La directora gerente del Fondo Monetario Internacional (FMI) inicia de esta manera su visita oficial a la Argentina, que representa un nuevo respaldo político al Gobierno. Mantendrá reuniones con empresarios y viajará a Vaca Muerta.

La directora gerente del Fondo Monetario Internacional (FMI), Kristalina Georgieva, inició este lunes su visita oficial a la Argentina, que representa un nuevo respaldo político al gobierno de Javier Milei.
Hola from Buenos Aires! 🇦🇷 Looking forward to engaging with people across Argentina and learning more about the country’s opportunities and ambitions. From innovation to energy, Argentina has tremendous potential to drive growth, create jobs, and build a more prosperous future. pic.twitter.com/I9xWXXS4iN
— Kristalina Georgieva (@KGeorgieva) July 27, 2026
REUNIONES Y VACA MUERTA. Durante la tarde del lunes, la directora del FMI encabezará una exposición institucional en el Palacio Libertad. El programa de la actividad estipula una disertación ante representantes del sector privado, académicos y funcionarios sobre las perspectivas económicas globales y las proyecciones del organismo para la región de América Latina.

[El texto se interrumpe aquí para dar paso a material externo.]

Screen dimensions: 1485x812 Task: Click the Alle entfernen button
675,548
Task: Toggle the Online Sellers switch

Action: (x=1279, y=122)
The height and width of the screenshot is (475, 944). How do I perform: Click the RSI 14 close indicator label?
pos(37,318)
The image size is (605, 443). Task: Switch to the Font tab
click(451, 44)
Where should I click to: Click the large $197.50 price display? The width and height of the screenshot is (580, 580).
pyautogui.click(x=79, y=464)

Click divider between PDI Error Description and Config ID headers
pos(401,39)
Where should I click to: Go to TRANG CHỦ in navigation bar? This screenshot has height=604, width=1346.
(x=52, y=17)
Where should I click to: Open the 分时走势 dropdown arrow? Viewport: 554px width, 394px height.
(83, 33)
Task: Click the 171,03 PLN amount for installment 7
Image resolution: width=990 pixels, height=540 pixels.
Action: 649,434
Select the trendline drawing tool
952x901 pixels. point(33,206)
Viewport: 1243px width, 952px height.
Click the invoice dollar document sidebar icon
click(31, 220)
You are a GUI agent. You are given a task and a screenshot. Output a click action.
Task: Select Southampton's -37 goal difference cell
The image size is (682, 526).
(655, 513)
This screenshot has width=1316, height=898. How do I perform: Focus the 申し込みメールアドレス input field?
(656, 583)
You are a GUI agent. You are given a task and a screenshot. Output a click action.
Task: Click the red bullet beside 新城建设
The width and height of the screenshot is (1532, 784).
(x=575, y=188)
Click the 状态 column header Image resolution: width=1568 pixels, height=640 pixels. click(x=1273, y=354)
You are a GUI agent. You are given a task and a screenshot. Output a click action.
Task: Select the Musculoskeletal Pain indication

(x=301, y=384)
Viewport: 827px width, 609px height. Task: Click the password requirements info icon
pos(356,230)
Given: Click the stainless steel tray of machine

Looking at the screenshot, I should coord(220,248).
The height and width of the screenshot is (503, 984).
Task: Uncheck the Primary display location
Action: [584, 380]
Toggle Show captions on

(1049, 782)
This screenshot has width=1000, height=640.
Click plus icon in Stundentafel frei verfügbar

La vocera del FMI, Julie Kozack, declaró previamente en rueda de prensa en Washington que el viaje del organismo busca mantener un diálogo con distintos actores sociales y del ámbito productivo para analizar la coyuntura del país.
En tanto, el martes 28 de julio, la delegación del organismo viajará a la provincia de Neuquén para visitar el yacimiento Loma Campana, ubicado en la formación de hidrocarburos no convencionales de Vaca Muerta.
La visita de Georgieva es de carácter político y la evaluación de los números del acuerdo en curso serán un repaso somero, dado que estos temas de fondo quedan en manos de los técnicos del organismo.
No obstante, se descuenta que Georgieva dará un nuevo respaldo al plan económico del Gobierno argentino y ponderará los avances del programa, tal como lo viene haciendo en diferentes declaraciones.
SEÑAL A LOS MERCADOS. También buscará darle una señal a los mercados, que aún duda de la capacidad del país de hacer frente a sus compromisos de deuda. Con la actividad económica solo en alza para un sector, los inversores comienzan a tener dudas sobre el resultado electoral y la ratificación del modelo en las urnas.